Consoante ainda o parecer do expert do juízo, o terreno do rancho está inteiramente inserido em área de preservação permanente. Vedada, portanto, qualquer intervenção em toda ela, na qual, todavia, verificou-se a existência de edificação de cerca de 150m2, além de rampa de acesso para barcos, bem como a supressão e o impedimento de regeneração de 350m2 da vegetação e utilização de fossa negra para coleta do esgoto.

Relativamente à questão da aplicação do Tema 1010 do STJ, in casu, aquela corte entendeu que:

RECURSO ESPECIAL REPETITIVO. AMBIENTAL. CONTROVÉRSIA A ESPEITO DA INCIDÊNCIA DO ART. 4º, I, DA LEI N. 12.651/2012 (NOVO CÓDIGO FLORESTAL) OU DO ART. 4º, CAPUT, III, DA LEI N. 6.766/1979 (LEI DE PARCELAMENTO DO SOLO URBANO). DELIMITAÇÃO DA EXTENSÃO DA FAIXA NÃO EDIFICÁVEL A PARTIR DAS MARGENS DE CURSOS D'ÁGUA NATURAIS EM TRECHOS CARACTERIZADOS COMO ÁREA URBANA CONSOLIDADA.

1. Nos termos em que decidido pelo Plenário do STJ na sessão de 9/3/2016, aos recursos interpostos com fundamento no CPC/2015 (relativos a decisões publicadas a partir de 18 de março de 2016) serão exigidos os requisitos de admissibilidade recursal na forma nele prevista (Enunciado Administrativo n. 3).

2. Discussão dos autos: Trata-se de mandado de segurança impetrado contra ato de Secretário Municipal questionando o indeferimento de pedido de reforma de imóvel derrubada de casa para construção de outra) que dista menos de 30 (trinta) metros do Rio Itajaí-Açu, encontrando-se em Área de Preservação Permanente urbana. O acórdão recorrido negou provimento ao reexame necessário e manteve a concessão da ordem a fim de que seja observado no pedido administrativo a Lei de Parcelamento do Solo Urbano (Lei n. 6.766/1979), que prevê o recuo de 15 (quinze) metros da margem do curso d´água.

3. Delimitação da controvérsia: Extensão da faixa não edificável a partir das margens de cursos d'água naturais em trechos caracterizados como área urbana consolidada: se corresponde à área de preservação permanente prevista no art. 4°, I, da Lei n. 12.651/2012 (equivalente ao art. 2°, alínea "a", da revogada Lei n. 4.771/1965), cuja largura varia de 30 (trinta) a 500 (quinhentos) metros, ou ao recuo de 15 (quinze) metros determinado no art. 4°, caput, III, da Lei n. 6.766/1979.
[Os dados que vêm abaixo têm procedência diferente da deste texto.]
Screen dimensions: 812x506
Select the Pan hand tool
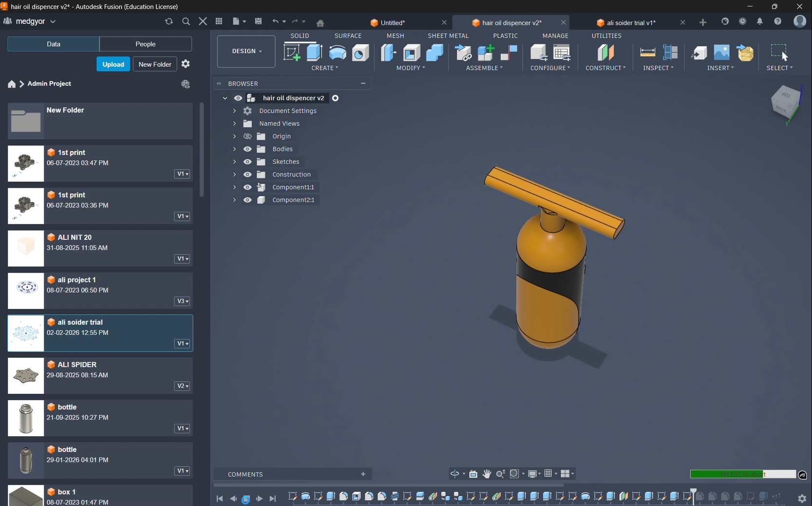coord(487,474)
4. A definição da norma a incidir sobre o caso deve garantir a melhor e mais eficaz proteção ao meio ambiente natural e ao meio ambiente artificial, em cumprimento ao disposto no art. 225 da CF/1988, sempre com os olhos também voltados ao princípio do desenvolvimento sustentável (art. 170, VI,) e às funções social e ecológica da propriedade.
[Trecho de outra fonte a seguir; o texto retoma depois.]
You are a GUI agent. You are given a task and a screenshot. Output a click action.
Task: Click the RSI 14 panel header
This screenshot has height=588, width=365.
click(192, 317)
5. O art. 4º, caput, inciso I, da Lei n. 12.651/2012 mantém-se hígido no sistema normativo federal, após os julgamentos da ADC n. 42 e das ADIs ns. 4.901, 4.902, 4.903 e 4.937.

6. A disciplina da extensão das faixas marginais a cursos d'água no meio urbano foi apreciada inicialmente nesta Corte Superior no julgamento do REsp 1.518.490/SC, Relator Ministro Og Fernandes, Segunda Turma, DJe de 15/10/2019, precedente esse que solucionou, especificamente, a antinomia entre a norma do antigo Código Florestal (art. 2º da Lei n. 4.771/1965) e a norma da Lei de Parcelamento do Solo Urbano (art. 4º, III, da Lei n. 6.766/1976), com a afirmação de que o normativo do antigo Código Florestal é o que deve disciplinar a largura mínima das faixas marginais ao longo dos cursos d'água no meio urbano. Nesse sentido: Resp 1.505.083/SC, Rel. Min. Napoleão Nunes Maia Filho, Primeira Turma, Dje 10/12/2018; AgInt no REsp 1.484.153/SC, Rel. Min. Gurgel de Faria, Primeira Turma, DJe 19/12/2018; REsp 1.546.415/SC, Rel. Min. Og Fernandes, Segunda Turma, DJe 28/2/2019; e AgInt no REsp 1.542.756/SC, Rel. Min. Mauro Campbell Marques, DJe 2/4/2019.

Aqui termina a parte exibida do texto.